Here are two programs that seem to do what I want, but they seem
overly complicated for this task. I'm looking for a simpler solution,
possibly by using a better regular expression than I have chosen in my
first sample code.
First sample:
use strict ;
use warnings ;
my $re = qr'^(.*)\ ( (R$)|
(Re$)|
(Ref$)|
(Refe$)|
(Refer$)|
(Refere$)|
(Referenc$)|
(Reference\ {0,1}$)|
(Reference\ \#\d{0,}$)
)'x ;
while(<DATA>) {
chomp ;
print "in : >$_<\n" ;
if (my($result) = /$re/g) {
print "out: >$result<\n" ;
}
else {
print "out: >$_<\n" ;
}
}
__DATA__
Refer
One Referenc
two three Reference
xx yy Reference Reference
def Refere Reference #xx
abc the def Refere Reference #
abc the def Refere Reference #12
Second sample:
use strict ;
use warnings ;
my $PATTERN = 'Reference #000000' ;
my $pos ;
while (<DATA>) {
chomp ;
$pos = -1 ;
while ((my $ind = index($_,' R',$pos)) != -1) {
$pos = $ind + 1 ;
}
print "in : >$_<\n" ;
my $result = $_ ;
if ($pos > 0) {
my $re = substr($_,$pos) ;
$re =~ s/\d+$/\\d+/ ;
$re = qr/^$re/ ;
if ($PATTERN =~ /$re/) {
$result = substr($_,0,$pos-1) ;
}
}
print "out: >$result<\n" ;
}
__DATA__
Refer
One Referenc
two three Reference
xx yy Reference Reference
def Refere Reference #xx
abc the def Refere Reference #
abc the def Refere Reference #12
------------------------------
Date: 23 Mar 2007 11:34:36 -0700
From: "Brian McCauley" <nobull67@gmail.com>
Subject: Re: Truncating text from a string with beginning text from another string
Message-Id: <1174674876.739053.226730@o5g2000hsb.googlegroups.com>
On Mar 23, 5:44 pm, "Mark" <goo...@markginsburg.com> wrote:
[ An interesting problem ]
> I'm looking for a simpler solution,
> possibly by using a better regular expression than I have chosen in my
> first sample code.
Wow! What a brilliant post. Clear, well thought out, interesting.

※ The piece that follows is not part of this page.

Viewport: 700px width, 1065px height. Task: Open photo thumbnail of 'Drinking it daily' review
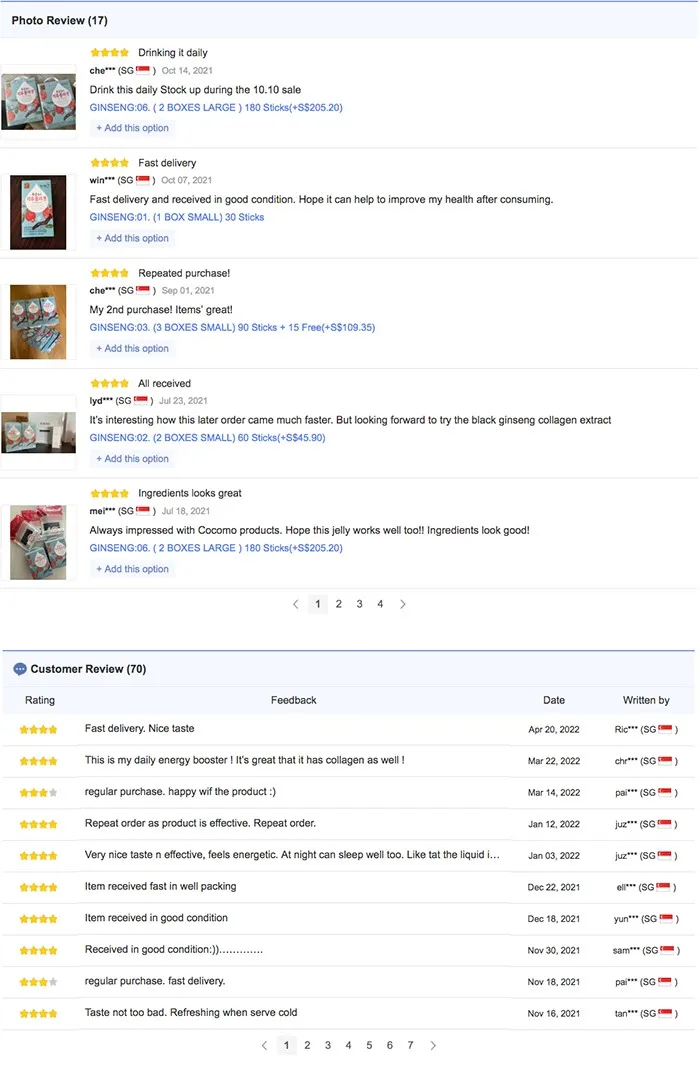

Just wish I had an answer. I'll think about that one tonight. I'll
probably be up all night thinking about it!
------------------------------
Date: 23 Mar 2007 11:44:06 -0700
From: "Brian McCauley" <nobull67@gmail.com>
Subject: Re: Truncating text from a string with beginning text from another string
Message-Id: <1174675445.505098.172310@p15g2000hsd.googlegroups.com>
On Mar 23, 5:44 pm, "Mark" <goo...@markginsburg.com> wrote:
> use strict ;
> use warnings ;
>
> my $re = qr'^(.*)\ ( (R$)|
> (Re$)|
> (Ref$)|
> (Refe$)|
> (Refer$)|
> (Refere$)|
> (Referenc$)|
> (Reference\ {0,1}$)|
> (Reference\ \#\d{0,}$)
> )'x ;
>
> while(<DATA>) {
> chomp ;
> print "in : >$_<\n" ;
> if (my($result) = /$re/g) {
> print "out: >$result<\n" ;
> }
> else {
> print "out: >$_<\n" ;
> }
>
> }
Just being picky but...
As far as I can see the /g in the match does nothing useful.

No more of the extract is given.